Saved entries
------------------------

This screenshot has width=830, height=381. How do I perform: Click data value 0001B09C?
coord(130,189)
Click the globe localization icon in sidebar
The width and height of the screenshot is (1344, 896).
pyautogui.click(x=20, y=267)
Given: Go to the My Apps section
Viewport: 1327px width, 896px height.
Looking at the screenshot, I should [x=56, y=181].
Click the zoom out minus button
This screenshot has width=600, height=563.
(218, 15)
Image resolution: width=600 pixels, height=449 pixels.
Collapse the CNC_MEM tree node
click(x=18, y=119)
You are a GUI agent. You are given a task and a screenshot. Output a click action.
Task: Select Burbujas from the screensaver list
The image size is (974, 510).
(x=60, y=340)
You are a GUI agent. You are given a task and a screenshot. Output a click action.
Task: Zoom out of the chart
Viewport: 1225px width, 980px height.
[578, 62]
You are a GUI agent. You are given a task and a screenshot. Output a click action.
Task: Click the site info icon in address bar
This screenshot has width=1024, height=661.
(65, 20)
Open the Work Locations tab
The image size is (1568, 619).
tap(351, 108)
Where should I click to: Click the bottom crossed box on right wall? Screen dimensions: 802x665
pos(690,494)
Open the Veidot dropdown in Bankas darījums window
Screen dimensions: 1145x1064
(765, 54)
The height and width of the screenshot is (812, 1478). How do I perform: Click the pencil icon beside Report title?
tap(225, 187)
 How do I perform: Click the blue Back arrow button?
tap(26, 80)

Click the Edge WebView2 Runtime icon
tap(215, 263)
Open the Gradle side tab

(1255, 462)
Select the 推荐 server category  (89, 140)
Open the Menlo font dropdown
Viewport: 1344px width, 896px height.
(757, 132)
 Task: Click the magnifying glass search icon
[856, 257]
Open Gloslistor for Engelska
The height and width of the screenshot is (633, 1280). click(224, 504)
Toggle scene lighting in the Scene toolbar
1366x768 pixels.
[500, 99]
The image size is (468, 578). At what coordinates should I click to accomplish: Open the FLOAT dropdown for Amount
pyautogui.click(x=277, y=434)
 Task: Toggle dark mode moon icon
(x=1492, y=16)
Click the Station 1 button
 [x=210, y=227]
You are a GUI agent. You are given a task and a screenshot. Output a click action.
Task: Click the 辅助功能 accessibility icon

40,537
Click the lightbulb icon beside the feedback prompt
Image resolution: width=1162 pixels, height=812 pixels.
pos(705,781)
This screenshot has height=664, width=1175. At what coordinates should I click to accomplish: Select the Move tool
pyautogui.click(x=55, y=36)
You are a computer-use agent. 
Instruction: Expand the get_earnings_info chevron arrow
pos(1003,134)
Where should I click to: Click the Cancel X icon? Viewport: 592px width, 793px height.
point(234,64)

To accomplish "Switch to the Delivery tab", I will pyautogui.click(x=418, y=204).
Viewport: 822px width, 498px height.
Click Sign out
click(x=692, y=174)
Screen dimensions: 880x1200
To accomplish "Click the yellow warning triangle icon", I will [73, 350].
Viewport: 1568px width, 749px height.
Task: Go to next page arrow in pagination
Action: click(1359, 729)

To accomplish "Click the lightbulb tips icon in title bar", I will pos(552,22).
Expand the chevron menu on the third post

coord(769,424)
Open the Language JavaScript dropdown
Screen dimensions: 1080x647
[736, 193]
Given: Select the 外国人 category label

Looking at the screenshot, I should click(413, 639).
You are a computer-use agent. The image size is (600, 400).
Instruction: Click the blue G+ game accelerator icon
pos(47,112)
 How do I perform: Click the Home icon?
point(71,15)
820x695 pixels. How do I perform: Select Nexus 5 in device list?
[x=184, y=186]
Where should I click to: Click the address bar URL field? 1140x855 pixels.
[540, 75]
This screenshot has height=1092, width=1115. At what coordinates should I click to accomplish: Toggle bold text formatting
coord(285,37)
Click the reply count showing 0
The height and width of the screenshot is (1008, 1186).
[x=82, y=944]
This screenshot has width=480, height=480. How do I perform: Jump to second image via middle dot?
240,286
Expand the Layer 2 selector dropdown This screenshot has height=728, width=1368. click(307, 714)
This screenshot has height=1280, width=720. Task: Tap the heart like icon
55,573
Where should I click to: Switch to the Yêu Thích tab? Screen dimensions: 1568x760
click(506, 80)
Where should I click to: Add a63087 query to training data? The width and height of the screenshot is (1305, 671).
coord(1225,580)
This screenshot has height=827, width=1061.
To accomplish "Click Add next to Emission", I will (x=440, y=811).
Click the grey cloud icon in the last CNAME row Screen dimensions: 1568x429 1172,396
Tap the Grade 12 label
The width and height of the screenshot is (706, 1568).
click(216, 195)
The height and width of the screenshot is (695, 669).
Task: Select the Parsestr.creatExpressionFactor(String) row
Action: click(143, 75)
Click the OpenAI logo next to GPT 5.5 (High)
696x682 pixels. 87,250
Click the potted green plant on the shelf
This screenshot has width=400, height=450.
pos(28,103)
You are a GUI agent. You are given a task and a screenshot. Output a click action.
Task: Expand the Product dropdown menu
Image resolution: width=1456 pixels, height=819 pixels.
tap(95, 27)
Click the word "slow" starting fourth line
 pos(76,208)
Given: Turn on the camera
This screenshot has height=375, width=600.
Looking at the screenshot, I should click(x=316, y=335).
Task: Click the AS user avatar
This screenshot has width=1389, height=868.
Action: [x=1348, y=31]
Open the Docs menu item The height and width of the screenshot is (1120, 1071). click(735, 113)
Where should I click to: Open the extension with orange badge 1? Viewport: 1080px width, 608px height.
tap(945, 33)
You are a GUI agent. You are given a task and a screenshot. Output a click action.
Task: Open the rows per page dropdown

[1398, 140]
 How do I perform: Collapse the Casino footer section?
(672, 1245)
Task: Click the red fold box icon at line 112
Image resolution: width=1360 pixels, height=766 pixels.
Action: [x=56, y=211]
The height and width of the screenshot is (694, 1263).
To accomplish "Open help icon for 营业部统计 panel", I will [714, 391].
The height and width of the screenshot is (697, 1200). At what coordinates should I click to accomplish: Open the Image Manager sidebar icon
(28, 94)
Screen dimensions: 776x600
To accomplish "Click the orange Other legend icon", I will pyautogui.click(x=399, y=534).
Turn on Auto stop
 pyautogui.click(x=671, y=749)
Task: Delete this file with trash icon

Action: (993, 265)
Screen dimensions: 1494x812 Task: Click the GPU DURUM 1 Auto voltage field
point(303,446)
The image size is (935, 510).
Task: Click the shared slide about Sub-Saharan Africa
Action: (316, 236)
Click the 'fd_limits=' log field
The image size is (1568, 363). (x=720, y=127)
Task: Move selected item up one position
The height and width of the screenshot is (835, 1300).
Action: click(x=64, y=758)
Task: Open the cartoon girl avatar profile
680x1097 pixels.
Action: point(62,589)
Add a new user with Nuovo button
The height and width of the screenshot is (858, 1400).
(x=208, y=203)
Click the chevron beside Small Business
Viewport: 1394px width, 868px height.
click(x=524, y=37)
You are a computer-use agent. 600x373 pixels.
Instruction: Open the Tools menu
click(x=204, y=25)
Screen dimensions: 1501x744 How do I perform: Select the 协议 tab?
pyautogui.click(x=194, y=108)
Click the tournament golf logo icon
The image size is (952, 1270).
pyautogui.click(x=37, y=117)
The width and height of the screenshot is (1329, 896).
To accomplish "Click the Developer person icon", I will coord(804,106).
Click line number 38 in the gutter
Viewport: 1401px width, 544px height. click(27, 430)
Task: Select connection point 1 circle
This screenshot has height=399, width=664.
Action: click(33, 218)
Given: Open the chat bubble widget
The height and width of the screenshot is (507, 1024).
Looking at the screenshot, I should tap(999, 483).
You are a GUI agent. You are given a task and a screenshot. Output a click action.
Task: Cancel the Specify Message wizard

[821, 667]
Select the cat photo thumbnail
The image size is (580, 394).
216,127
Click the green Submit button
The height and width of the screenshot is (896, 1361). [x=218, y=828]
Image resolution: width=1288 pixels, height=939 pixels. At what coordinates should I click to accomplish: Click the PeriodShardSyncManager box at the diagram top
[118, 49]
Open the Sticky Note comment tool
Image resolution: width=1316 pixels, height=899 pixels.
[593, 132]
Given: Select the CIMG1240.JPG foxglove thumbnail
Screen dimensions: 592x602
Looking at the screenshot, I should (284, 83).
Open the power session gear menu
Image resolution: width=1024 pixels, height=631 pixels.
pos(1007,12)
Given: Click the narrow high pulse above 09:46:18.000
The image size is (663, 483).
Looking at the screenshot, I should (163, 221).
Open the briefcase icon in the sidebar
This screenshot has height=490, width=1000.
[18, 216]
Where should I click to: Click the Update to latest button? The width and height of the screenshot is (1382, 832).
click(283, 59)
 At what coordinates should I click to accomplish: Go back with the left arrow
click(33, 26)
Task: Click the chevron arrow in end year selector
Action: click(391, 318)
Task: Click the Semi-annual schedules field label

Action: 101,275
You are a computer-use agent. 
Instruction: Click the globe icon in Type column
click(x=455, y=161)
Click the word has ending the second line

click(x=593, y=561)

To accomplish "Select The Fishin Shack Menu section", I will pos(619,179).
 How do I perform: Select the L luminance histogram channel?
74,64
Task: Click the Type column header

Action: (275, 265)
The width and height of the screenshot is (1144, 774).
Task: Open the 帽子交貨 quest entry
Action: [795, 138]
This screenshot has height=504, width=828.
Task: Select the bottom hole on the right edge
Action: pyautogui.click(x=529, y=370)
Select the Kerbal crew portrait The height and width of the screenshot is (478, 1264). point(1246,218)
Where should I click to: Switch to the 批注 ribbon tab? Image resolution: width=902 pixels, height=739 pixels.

------------------------

◆ Exercise description
Reply with nothing but a number: how many lines of the entries above contain the string "computer"?

◆ Completed exercise
4